Inilah kemerosotan moril manusia. Kemerosotan profesionalisme suatu profesi. Yang mengakibatkan bertambahnya kesengsaraan.

Realitas

Ambillah contoh, sekarang sebagian polisi bekerja demi gajinya yang tinggi, status sosial yang tinggi, dan mudahnya mencari pasangan hidup. Hal ini menjadi salah satu faktor pencetus banyaknya tindakan pungli (pungutan liar), pemerasan, dan lain sebagainya dari oknum-oknum yang tak bertanggung jawab.

Jika dokter-dokter sekarang masih menjaga profesionalisme dan kode etik mereka dengan sebaik-baiknya, maka tidak akan ada rakyat miskin yang tidak diterima oleh suatu rumah sakit karena kekurangan biaya. Wajarnya, dokter yang gajinya sudah tinggi bisa membantu biaya pengobatan pasien yang tidak mampu tersebut. Entah berbentuk iuran antar dokter atau menggunakan dana pribadi.

Contoh lain yang tidak beda jauh dari penyelewangan profesi tersebut adalah profesi pendidik. Guru dan staf sekolah sekarang dituntut harus profesional, dengan dikeluarkannya sertifikasi tunjangan untuk guru-guru yang profesional, namun apa hasilnya? masih banyak anak-anak yang putus sekolah gara-gara tidak memenuhi biaya sekolah. Masih banyak siswa yang tidak lulus dalam ujian nasional.

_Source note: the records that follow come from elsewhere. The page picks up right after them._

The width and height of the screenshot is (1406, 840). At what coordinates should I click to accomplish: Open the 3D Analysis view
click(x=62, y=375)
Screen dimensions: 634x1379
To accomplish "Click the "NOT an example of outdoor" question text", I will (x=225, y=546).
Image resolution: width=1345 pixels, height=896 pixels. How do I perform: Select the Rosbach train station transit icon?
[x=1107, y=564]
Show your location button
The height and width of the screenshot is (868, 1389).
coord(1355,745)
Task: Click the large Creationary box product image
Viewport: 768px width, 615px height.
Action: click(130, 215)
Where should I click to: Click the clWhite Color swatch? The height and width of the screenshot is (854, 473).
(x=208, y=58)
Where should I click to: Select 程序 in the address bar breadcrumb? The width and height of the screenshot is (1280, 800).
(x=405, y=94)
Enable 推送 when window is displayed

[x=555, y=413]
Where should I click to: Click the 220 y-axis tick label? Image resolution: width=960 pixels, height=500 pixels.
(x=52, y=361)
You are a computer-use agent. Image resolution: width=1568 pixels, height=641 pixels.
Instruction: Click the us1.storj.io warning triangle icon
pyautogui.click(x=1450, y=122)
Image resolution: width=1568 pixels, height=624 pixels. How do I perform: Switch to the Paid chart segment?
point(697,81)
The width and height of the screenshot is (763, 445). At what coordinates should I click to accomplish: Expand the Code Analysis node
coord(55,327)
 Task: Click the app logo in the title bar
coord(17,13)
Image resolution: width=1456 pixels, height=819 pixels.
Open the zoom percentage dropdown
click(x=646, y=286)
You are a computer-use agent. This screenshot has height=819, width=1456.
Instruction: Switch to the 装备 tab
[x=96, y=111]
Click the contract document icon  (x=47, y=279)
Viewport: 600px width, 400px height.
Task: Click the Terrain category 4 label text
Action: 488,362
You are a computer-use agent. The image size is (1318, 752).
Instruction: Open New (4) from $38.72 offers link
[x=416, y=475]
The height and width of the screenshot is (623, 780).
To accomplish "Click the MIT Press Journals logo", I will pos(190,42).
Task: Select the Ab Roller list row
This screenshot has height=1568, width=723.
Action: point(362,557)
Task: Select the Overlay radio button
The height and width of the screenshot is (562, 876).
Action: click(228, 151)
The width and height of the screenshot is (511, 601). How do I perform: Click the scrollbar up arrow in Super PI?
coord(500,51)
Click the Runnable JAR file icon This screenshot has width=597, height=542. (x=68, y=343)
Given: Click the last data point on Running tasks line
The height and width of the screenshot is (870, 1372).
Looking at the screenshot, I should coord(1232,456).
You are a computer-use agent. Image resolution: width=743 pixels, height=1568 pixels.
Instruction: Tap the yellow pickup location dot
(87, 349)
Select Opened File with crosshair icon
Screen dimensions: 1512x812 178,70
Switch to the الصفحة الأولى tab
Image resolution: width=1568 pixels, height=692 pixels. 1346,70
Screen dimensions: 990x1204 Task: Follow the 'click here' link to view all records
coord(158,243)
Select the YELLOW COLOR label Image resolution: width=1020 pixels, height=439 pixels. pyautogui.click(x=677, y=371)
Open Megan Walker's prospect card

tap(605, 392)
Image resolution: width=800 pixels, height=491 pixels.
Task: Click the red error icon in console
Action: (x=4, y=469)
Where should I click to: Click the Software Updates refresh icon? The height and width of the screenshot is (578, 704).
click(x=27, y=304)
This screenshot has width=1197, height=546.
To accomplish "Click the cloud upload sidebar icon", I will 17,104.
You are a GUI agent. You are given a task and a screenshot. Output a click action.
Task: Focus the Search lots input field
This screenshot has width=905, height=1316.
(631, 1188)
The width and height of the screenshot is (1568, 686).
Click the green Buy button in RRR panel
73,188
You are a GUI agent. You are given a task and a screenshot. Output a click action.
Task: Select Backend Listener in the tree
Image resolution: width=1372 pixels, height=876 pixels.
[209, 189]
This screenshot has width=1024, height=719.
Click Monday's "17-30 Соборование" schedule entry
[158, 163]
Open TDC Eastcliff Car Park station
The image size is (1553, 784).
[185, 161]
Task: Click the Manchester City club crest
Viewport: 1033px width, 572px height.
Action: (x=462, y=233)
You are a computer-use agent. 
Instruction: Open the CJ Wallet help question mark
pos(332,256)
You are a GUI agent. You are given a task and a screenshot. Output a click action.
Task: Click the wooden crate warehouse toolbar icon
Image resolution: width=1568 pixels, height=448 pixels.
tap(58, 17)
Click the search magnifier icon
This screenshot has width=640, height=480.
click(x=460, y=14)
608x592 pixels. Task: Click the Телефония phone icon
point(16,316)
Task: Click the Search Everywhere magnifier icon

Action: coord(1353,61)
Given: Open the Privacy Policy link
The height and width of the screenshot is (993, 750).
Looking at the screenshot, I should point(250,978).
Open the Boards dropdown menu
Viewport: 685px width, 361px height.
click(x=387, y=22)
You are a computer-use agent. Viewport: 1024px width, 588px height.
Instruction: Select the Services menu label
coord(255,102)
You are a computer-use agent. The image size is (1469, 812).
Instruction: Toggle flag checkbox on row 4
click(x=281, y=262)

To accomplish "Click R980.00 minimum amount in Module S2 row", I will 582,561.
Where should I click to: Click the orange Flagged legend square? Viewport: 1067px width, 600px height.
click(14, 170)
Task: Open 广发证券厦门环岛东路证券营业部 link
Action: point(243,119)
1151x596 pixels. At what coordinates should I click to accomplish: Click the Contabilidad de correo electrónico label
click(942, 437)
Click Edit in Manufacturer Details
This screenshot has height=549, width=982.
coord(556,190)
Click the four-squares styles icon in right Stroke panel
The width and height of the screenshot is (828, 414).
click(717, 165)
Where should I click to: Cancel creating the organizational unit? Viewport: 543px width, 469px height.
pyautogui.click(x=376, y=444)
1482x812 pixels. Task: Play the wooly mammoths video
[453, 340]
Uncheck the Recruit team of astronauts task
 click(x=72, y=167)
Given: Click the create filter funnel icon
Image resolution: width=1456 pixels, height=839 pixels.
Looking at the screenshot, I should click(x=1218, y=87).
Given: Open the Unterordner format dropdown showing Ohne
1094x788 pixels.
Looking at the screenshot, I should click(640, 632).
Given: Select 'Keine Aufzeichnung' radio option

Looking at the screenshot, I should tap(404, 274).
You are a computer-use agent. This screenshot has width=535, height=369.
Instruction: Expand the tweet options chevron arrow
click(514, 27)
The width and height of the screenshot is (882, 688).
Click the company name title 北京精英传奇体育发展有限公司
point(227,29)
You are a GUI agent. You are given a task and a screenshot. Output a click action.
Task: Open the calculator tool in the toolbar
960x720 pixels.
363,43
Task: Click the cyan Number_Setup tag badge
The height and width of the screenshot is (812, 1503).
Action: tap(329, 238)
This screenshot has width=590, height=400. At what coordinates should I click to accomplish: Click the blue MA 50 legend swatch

Wajarnya saja sebagai guru profesional otomatis sistem pendidikannya juga harus profesional, namun mereka semata-mata hanya mengejar sertifikasi agar memperoleh penghasilan yang melimpah, dan dapat naik mobil mewah. Indonesia sekarang membutuhkan sosok seperti Oemar Bakrie yang tulus ikhlas dengan segenap tenaga memajukan pendidikan negeri ini.

Profesi lainnya yang lebih-lebih sangat tidak profesional adalah para anggota dewan, mereka berjuang keras agar terpilih dalam pemilihan umum semata-mata bukan demi rakyat namun demi perut mereka. hasilnya? kita dapat lihat sendiri, kemiskinan di Negara ini amat banyak, korupsi dimana-mana, bahkan tiada hari tanpa berita korupsi, korupsi semakin menjadi hal yang amat sangat wajar di Negeri ini, Negeriku tercinta.

Masih banyak lagi profesi-profesi lain yang kodrat profesinya melenceng dari pikiran polos cita-cita anak kecil. Hanya segelintir orang saja yang menjalankan profesinya dengan kesadaran penuh akan tujuan dan amanat dari profesi yang diajalaninya. Hanya segelintir.

Kesimpulannya, profesi yang ada didunia ini seharusnya dijalankan sesuai dengan tujuan dan amanat dari profesi tersebut dengan mengesampingkan rayuan si penghasut, yaitu materi dan prestige. (2012)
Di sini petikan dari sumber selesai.